Rules for Translating Code from C# to C++: Class Members and Control Structures

In this article, we will explore how our translator converts class members, variables, fields, operators, and C# control structures. We will also touch on the use of the translator support library for the correct conversion of .NET Framework types into C++.

Class members

Class methods map directly onto C++. This also applies to static methods and constructors. In some cases, additional code may appear—for example, to emulate calls to static constructors. Extension methods and operators are translated into static methods and are called explicitly. Finalizers become destructors.

C# instance fields become C++ instance fields. Static fields also remain unchanged, except in cases where the initialization order is important—this is implemented by translating such fields as singletons.

Properties are split into a getter method and a setter method, or just one if the second method is absent. For auto-properties, a private value field is also added. Static properties are split into a static getter and setter. Indexers are processed using the same logic.

Events are translated into fields, the type of which corresponds to the required specialization of System::Event. Translation in the form of three methods (add, remove, and invoke) would be more correct and, moreover, would allow supporting abstract and virtual events. Possibly, in the future, we will come to such a model, but at the moment the Event class option fully covers our needs.
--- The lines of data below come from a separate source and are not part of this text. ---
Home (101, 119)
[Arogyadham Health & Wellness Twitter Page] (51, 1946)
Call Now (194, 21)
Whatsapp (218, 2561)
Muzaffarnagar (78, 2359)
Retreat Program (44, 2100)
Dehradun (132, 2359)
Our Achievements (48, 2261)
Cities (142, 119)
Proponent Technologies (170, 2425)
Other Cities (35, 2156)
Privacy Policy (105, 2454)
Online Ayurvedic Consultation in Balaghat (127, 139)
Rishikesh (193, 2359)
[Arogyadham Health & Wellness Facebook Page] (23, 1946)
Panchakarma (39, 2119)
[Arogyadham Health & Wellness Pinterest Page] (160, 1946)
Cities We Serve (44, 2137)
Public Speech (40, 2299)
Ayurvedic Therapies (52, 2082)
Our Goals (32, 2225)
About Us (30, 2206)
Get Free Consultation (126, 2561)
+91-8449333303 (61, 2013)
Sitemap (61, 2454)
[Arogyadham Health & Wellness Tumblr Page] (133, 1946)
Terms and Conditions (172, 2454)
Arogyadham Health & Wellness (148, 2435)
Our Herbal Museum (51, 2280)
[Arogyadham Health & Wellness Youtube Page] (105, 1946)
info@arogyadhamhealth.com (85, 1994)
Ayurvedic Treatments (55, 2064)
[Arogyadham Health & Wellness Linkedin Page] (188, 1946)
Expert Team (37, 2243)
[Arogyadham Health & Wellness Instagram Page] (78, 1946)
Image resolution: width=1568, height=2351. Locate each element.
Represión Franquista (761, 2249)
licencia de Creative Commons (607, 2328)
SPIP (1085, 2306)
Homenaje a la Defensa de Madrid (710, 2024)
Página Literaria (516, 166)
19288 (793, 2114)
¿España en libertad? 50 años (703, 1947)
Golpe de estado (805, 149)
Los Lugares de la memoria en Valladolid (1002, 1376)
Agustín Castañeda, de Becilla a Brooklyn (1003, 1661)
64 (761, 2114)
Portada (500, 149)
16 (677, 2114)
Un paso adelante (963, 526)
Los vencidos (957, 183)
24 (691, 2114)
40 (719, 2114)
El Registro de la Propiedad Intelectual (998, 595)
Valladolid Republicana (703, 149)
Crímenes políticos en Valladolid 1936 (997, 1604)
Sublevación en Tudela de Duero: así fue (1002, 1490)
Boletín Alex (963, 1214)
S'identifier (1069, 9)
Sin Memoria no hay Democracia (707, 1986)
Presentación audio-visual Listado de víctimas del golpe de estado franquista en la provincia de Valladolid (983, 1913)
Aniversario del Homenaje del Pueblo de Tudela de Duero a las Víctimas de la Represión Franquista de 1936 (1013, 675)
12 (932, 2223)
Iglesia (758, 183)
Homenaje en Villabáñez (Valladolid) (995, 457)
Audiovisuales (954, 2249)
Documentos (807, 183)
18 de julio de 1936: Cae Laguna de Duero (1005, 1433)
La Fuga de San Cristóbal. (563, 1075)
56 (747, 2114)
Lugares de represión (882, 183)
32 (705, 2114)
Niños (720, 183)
The following example illustrates the above rules:

public abstract class Generic<T>
{
    private T m_value;
    public Generic(T value)
    {
        m_value = value;
    }
    ~Generic()
    {
        m_value = default(T);
    }
    public string Property { get; set; }
    public abstract int Property2 { get; }
    public T this[int index]
    {
        get
        {
            return index == 0 ? m_value : default(T);
        }
        set
        {
            if (index == 0)
                m_value = value;
            else
                throw new ArgumentException();
        }
    }
    public event Action<int, int> IntIntEvent;
}

C++ translation result (insignificant code removed):

template<typename T>
class Generic : public System::Object
{
public:
    System::String get_Property()
    {
        return pr_Property;
    }
    void set_Property(System::String value)
    {
        pr_Property = value;
    }
    
    virtual int32_t get_Property2() = 0;
    
    Generic(T value) : m_value(T())
    {
        m_value = value;
    }
    
    T idx_get(int32_t index)
    {
        return index == 0 ? m_value : System::Default<T>();
    }
    void idx_set(int32_t index, T value)
    {
        if (index == 0)
        {
            m_value = value;
        }
        else
        {
            throw System::ArgumentException();
        }
    }
    
    System::Event<void(int32_t, int32_t)> IntIntEvent;
    
    virtual ~Generic()
    {
        m_value = System::Default<T>();
    }

private:
    T m_value;
    System::String pr_Property;
};

Variables and fields

Constant and static fields are translated into static fields, static constants (in some cases – constexpr), or into static methods that provide access to a singleton. C# instance fields are converted into C++ instance fields. Any complex initializers are moved to constructors, and sometimes it is necessary to explicitly add default constructors where they did not exist in C#. Stack variables are passed as is. Method arguments are also passed as is, except that both ref and out arguments become references (fortunately, overloading on them is prohibited).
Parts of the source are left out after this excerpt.